DOCUMENT SEGMENT

▼

As an engineer, you want to push your innovations to the market as fast and as cost-effective as possible. But above all, you require your products to be of unprecedented quality. To obtain this level of quality, you need to have the best techniques at your disposal.
The material that is most widely used for creation of micro-precision parts through electroforming is nickel. Nickel is predominantly used because of its versatility and physical and mechanical properties that it possesses. Properties such as hardness, strength, and internal stress can be altered by modifying operating conditions. Nickel is also highly resistant to erosion and wear.
But what if you’re fabricating a metal part that is in constant contact with human skin, for instance, as seen in medical applications? You wouldn’t want to use nickel any more in this case. That’s where coatings come in. You can add a layer of palladium or gold to avoid direct contact to human skin.
Another illustrative example is a sugar sieve (or screen). Sugar screens are used to rapidly remove molasses from sugar crystals under centrifugal force. But that centrifugal force also causes sugar crystals to collide with the screens at high velocity. Soft-Nickel wouldn’t stand a chance against that kind of impact — but a chromium coating does.
Other materials that can be electroformed
The plating and metal finishing possibilities lead to the discussion of other materials that can be electroformed. There’s a difference between electroforming and electroplating, however, which you can read about in this article.
Full plating and metal finishing can be performed with: Gold, Silver, Copper, Chromium, Nickel, Palladium Nickel, and Tin (bright or matt). These materials each possess their own properties that make them suitable for creation of micro-precision parts for specific applications.

▲

ENTRIES PROVIDED
▼

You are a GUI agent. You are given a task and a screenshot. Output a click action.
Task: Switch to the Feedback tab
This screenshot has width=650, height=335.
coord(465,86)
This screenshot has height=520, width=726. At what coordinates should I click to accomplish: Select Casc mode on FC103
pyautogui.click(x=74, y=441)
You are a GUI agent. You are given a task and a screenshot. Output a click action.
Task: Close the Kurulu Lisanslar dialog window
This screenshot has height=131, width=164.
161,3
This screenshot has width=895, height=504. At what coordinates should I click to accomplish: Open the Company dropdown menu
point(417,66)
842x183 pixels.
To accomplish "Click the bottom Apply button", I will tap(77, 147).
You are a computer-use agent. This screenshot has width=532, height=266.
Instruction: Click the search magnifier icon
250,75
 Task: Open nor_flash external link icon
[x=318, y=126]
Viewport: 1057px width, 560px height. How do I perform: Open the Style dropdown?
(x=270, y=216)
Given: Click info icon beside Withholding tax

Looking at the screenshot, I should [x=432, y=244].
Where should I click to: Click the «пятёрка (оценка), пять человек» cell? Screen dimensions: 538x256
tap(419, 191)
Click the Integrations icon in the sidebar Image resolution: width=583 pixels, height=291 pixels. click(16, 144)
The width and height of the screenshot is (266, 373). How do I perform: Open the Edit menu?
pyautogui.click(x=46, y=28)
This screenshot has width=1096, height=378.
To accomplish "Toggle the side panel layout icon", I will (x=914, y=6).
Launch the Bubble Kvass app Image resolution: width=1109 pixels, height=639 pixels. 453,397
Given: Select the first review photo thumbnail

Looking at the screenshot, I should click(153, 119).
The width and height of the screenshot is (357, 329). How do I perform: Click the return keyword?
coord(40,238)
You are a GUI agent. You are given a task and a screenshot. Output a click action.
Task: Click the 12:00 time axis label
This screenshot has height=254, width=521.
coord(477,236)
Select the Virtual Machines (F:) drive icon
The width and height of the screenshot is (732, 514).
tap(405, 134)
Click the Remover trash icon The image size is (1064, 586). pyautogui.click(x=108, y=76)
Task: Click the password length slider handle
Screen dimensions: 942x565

▲

ASSIGNED TASK
Reproduce the portion of the electroforming text that begins with the words containing "Another illustrative example" and ends with "chromium coating does.". Rely solely on the electroforming text, not on the rows.

SOLUTION TO THIS TASK
Another illustrative example is a sugar sieve (or screen). Sugar screens are used to rapidly remove molasses from sugar crystals under centrifugal force. But that centrifugal force also causes sugar crystals to collide with the screens at high velocity. Soft-Nickel wouldn’t stand a chance against that kind of impact — but a chromium coating does.